# Favourite snake (worldwide)



## minusone (Jun 15, 2007)

so it's friday arvo and I'm avoiding work.

what're your favourite snakes ever.

mine.
Eastern Diamond Back Rattle snake





Amethystine python


----------



## Forensick (Jun 15, 2007)

my favourite snake is my snake....

and the snake behind maynard hissing about what his damage could have been, would be a close second


----------



## minusone (Jun 15, 2007)

Forensick said:


> my favourite snake is my snake....
> 
> *and the snake behind maynard hissing about what his damage could have been*, would be a close second


 

this would be representing satan, yes?


----------



## Chris1 (Jun 15, 2007)

i'm gonna be totally predictable,..Loki is my fave snake,..!!


----------



## krusty (Jun 15, 2007)

mine is the albino burmese or normal burmese python.


----------



## dragon_tail (Jun 15, 2007)

gtp , closely followed by bredli


----------



## swingonthespiral (Jun 15, 2007)

Forensick said:


> and the snake behind maynard hissing about what his damage could have been, would be a close second


 
apart from that one....

Bredli all the way.... i love em soo much.... also BHP's and GTP's and Jungles but for worldwide Jungle Jags for sure.... also some aussie herps that are swear words on this forum hehehe some of you know what I'm talkin about....


----------



## Forensick (Jun 15, 2007)

minusone said:


> this would be representing satan, yes?



actually it represents Maynards father....


----------



## cris (Jun 15, 2007)

Probably one of the larger colubrids from overseas that i dont really know much about. For stuff i know of common tree snakes and coastal tiapans.


----------



## minusone (Jun 15, 2007)

Forensick said:


> actually it represents Maynards father....


 

really?

and the "blood before him" is his mother?
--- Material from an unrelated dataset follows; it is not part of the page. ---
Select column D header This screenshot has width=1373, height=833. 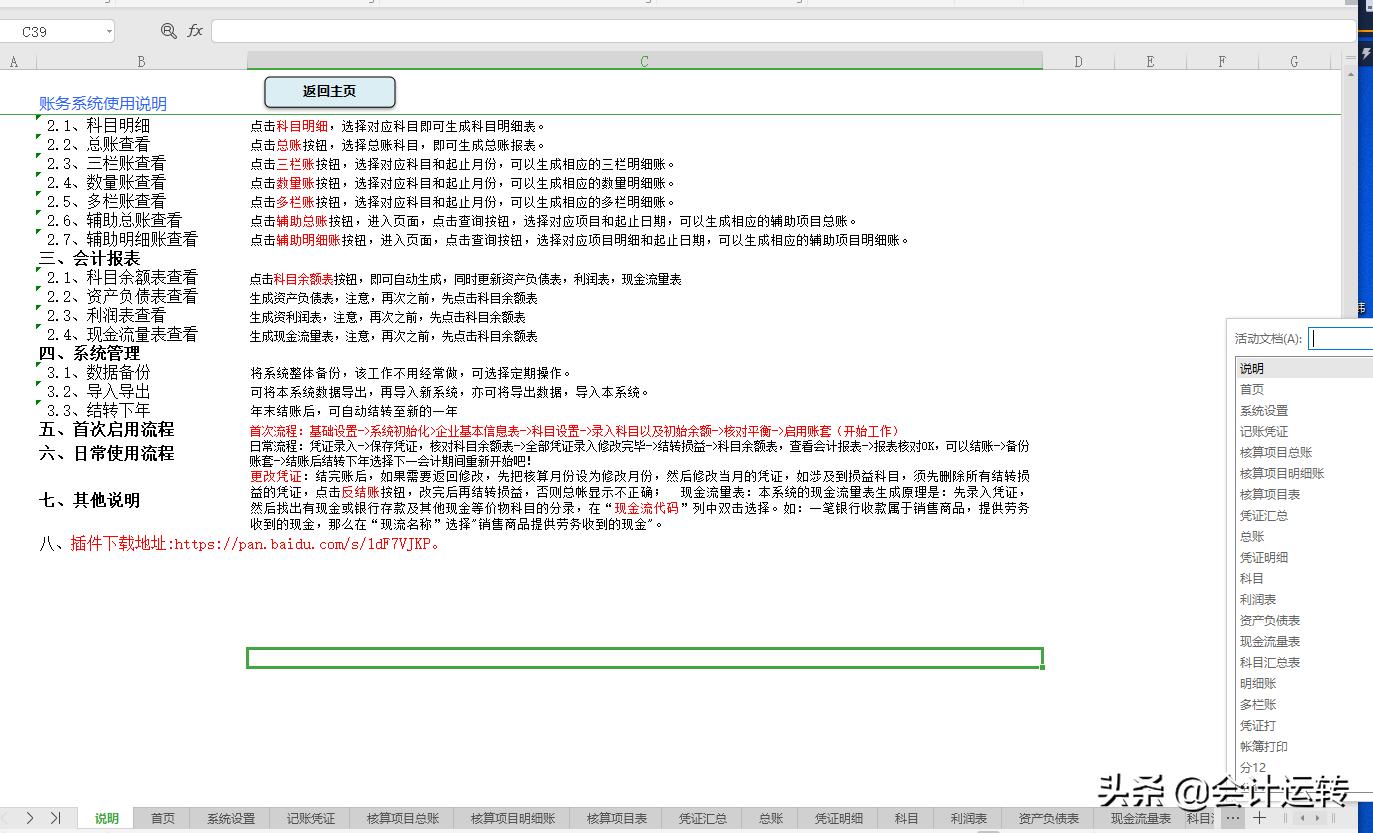(x=1078, y=62)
I always took that as satan and jesus.


*i know this is gonna go into chit-chat area. but discussing Tool related things is one of my favourite things to do


----------



## Forensick (Jun 15, 2007)

blood before him is his son, devo.

his father beat him... and he fears he'll be like his father.
but he feels his son is begging him to forget his past, move on and "open up his heart"

-a huge amount of his songs revolve around his mother (judith and wings for marie are obvious), his son, father, and himself growing up (jimmy)
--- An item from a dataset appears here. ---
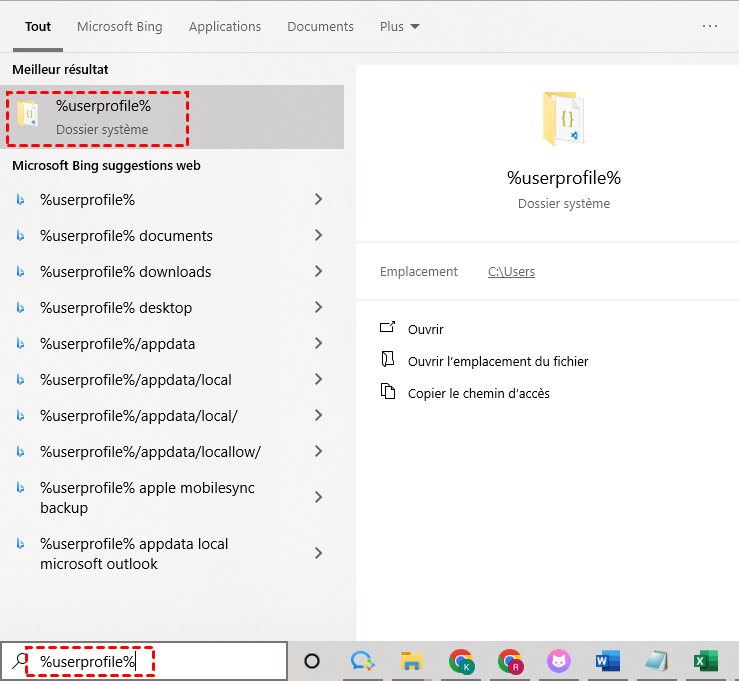Expand the '%userprofile% documents' suggestion arrow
the title comes, apparently, from his original middle name (before maynard) being Hubert, his sons middle name is also H. just the letter


----------



## minusone (Jun 15, 2007)

awesome
i love learning new Tool things


----------



## mica (Jun 15, 2007)

*coastal homies.*

:lol:i would like to give a big shout out to the coastal hypos in da house. Hiss if you can hear me:lol::lol::lol::lol::lol::lol::lol::lol::lol::lol::lol::lol::lol::lol::lol::lol::lol::lol::lol::lol::lol::lol::lol::lol::lol::lol::lol::lol::lol::lol::lol::lol::lol::lol:


----------



## swingonthespiral (Jun 15, 2007)

Forensick said:


> actually it represents Maynards father....


 
can also be interpretted (sp?) as your inner demons.... thats the beauty of his lyrics.... you take them in as they apply to you....


----------



## junglist* (Jun 15, 2007)

actually the snake behind him in H. refers to jesus, but also the fact that both his parents were preachers. The song judith from the mer de noms album talks about how despite the fact that there is no god, no heaven no hell, that even in the throes of death she did not relinquish her faith that there was something else there for her, and that she did it without questioning, without her eyes open.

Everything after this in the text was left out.